_Exercise requirements_
Please count how many lines of the data include the word "cell". Give only that number in reply.

_Data extracts_
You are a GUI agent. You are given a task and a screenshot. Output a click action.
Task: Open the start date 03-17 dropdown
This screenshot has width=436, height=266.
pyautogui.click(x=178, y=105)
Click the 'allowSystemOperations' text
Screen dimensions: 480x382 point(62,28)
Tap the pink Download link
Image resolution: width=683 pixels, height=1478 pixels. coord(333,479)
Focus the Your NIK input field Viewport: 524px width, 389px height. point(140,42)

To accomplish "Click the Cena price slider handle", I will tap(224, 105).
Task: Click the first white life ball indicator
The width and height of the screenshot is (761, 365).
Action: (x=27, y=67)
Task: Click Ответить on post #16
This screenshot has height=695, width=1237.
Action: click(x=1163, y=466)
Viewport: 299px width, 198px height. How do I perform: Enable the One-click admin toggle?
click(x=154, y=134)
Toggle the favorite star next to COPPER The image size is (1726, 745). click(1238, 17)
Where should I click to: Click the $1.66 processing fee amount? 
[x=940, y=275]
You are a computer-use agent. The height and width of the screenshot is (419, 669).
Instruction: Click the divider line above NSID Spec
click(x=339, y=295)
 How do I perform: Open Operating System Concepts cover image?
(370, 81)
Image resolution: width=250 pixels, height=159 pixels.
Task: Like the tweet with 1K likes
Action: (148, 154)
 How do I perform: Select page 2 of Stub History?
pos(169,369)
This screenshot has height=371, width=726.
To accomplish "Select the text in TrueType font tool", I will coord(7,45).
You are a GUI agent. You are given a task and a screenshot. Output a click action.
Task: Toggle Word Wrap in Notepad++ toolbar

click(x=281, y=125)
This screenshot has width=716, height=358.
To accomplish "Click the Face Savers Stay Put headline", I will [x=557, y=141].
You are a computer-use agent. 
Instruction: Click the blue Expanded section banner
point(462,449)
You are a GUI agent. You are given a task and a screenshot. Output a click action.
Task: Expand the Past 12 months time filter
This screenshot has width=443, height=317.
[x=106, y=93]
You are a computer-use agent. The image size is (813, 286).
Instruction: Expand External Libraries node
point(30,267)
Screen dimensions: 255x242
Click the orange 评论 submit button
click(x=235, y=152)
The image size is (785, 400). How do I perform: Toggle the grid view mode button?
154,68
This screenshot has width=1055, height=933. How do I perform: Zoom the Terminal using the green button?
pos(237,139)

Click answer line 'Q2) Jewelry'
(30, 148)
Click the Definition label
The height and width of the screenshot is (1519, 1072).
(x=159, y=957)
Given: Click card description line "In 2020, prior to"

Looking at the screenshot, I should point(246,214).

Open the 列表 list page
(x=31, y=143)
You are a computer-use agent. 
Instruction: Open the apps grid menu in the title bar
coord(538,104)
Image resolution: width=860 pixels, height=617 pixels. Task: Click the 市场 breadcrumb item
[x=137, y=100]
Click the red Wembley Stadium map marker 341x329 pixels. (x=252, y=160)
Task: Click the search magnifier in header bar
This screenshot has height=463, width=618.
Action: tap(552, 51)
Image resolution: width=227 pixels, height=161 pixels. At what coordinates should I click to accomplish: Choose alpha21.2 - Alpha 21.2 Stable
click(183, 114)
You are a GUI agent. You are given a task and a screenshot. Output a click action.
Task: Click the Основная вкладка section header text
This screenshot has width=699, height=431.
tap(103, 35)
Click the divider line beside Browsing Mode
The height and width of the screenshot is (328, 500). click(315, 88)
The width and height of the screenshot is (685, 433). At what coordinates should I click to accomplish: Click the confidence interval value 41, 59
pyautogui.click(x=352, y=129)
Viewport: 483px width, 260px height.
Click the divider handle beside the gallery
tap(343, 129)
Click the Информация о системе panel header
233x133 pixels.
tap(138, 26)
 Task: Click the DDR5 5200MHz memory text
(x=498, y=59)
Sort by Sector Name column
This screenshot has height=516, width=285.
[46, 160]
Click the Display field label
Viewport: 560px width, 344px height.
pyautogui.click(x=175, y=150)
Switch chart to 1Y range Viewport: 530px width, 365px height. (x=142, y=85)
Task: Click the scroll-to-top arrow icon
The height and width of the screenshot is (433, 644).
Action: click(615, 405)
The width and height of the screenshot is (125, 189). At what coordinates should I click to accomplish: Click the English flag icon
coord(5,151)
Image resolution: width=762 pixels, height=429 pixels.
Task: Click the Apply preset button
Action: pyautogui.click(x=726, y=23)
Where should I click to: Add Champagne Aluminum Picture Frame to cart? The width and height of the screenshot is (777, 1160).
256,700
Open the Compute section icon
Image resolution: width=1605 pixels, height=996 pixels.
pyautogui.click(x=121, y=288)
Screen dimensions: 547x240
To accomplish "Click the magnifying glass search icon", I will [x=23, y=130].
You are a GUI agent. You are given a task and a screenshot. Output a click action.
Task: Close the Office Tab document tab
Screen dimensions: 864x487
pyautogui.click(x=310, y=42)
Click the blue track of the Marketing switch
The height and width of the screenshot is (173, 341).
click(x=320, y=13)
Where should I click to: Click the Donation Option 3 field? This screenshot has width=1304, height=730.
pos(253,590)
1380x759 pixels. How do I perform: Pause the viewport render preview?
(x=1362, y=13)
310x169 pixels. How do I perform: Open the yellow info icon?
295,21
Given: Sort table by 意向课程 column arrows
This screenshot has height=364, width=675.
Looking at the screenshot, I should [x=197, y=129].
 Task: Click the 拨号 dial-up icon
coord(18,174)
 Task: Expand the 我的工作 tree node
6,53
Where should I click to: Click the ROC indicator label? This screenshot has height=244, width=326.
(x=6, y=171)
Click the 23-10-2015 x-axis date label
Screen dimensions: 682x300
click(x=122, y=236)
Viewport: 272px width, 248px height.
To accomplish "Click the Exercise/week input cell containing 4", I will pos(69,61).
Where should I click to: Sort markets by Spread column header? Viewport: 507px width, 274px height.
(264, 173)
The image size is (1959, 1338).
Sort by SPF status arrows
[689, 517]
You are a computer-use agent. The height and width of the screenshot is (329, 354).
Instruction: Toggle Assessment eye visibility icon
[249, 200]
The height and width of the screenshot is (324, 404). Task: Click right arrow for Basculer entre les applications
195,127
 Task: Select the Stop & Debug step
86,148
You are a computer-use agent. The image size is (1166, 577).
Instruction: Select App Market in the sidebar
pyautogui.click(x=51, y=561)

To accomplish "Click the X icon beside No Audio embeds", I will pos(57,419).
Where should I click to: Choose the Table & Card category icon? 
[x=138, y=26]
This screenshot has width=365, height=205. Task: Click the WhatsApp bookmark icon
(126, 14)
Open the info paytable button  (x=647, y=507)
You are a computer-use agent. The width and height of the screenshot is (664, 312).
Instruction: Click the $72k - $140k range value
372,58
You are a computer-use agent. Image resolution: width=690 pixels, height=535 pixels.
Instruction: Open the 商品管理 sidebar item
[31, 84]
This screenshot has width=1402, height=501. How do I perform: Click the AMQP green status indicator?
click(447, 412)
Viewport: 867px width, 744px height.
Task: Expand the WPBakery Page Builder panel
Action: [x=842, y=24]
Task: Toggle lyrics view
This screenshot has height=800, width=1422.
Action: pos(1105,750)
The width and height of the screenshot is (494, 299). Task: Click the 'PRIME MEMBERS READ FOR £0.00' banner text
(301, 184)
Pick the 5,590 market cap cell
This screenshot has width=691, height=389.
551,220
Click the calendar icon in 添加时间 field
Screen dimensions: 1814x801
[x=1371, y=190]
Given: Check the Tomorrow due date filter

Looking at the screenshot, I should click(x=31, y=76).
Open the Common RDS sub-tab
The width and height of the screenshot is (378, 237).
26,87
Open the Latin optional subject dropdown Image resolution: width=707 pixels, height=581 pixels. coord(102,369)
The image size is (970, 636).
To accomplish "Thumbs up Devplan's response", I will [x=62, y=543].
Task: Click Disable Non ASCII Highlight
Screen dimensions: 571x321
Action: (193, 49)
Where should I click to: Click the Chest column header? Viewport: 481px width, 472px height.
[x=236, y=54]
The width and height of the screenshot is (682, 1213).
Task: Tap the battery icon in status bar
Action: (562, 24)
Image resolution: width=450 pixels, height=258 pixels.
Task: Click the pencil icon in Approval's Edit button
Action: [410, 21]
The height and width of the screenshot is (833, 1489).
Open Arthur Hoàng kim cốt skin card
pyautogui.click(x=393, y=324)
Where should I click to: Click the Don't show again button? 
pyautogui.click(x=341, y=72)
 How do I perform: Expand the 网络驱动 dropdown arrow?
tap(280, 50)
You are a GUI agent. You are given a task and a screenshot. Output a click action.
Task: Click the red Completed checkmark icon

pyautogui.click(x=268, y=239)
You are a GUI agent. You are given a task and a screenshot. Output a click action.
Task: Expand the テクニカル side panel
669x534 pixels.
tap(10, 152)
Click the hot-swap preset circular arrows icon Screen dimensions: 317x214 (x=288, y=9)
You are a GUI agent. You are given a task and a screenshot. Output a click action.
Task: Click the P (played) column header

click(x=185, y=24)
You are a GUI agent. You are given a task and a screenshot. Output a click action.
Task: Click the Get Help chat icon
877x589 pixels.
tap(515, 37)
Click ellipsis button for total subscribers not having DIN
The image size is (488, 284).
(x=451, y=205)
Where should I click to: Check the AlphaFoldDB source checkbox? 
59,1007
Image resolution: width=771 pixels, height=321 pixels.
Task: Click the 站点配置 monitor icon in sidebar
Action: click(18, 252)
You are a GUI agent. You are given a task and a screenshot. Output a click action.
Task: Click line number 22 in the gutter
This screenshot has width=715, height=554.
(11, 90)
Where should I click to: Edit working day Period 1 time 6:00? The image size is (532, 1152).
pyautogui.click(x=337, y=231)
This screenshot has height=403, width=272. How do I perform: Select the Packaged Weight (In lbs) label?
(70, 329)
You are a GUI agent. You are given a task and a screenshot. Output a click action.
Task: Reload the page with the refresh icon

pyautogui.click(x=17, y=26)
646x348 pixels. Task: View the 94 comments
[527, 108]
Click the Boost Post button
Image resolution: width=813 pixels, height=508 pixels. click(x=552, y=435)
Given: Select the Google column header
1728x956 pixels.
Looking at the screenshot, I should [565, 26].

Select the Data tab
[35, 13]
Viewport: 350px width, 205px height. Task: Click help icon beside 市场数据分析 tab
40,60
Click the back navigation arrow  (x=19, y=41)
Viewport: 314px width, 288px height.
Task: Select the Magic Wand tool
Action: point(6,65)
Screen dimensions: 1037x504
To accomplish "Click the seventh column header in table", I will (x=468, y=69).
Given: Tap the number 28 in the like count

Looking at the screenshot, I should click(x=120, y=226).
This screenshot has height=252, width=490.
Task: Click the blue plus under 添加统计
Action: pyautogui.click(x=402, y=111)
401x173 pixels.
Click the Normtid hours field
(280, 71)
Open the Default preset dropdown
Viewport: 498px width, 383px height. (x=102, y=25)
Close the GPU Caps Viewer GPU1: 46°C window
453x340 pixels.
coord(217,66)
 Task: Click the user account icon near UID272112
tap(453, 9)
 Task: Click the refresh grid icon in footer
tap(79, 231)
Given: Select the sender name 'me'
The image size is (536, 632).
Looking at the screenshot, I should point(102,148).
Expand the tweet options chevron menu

_Answer to the exercise_
2